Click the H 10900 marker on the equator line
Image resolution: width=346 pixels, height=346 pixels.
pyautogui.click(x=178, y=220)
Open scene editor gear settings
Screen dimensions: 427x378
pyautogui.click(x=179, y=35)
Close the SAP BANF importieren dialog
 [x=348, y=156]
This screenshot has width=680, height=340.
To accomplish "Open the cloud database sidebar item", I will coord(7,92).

******

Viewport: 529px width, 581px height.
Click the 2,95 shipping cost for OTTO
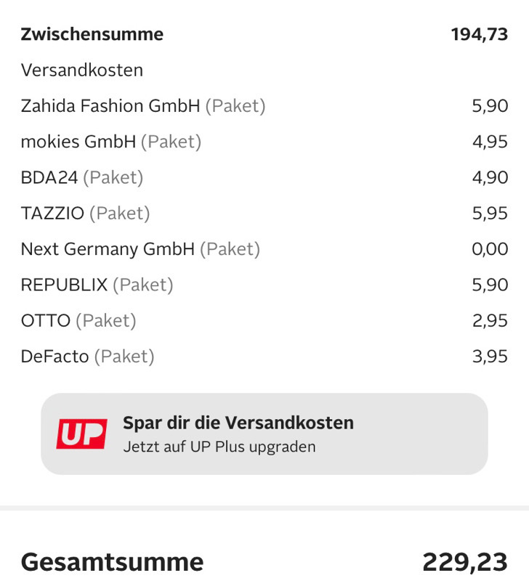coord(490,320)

******

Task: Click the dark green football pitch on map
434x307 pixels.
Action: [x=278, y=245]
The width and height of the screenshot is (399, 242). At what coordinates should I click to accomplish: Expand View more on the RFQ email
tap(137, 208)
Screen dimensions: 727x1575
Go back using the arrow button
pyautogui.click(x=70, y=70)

******

## REQUIRED ACTION
Repeat, exactly as they stand above, the lines from the line with "Task: Click the" to the line with "Screen dimensions: 727x1575", both lines included.

## WRITTEN ANSWER
Task: Click the dark green football pitch on map
434x307 pixels.
Action: [x=278, y=245]
The width and height of the screenshot is (399, 242). At what coordinates should I click to accomplish: Expand View more on the RFQ email
tap(137, 208)
Screen dimensions: 727x1575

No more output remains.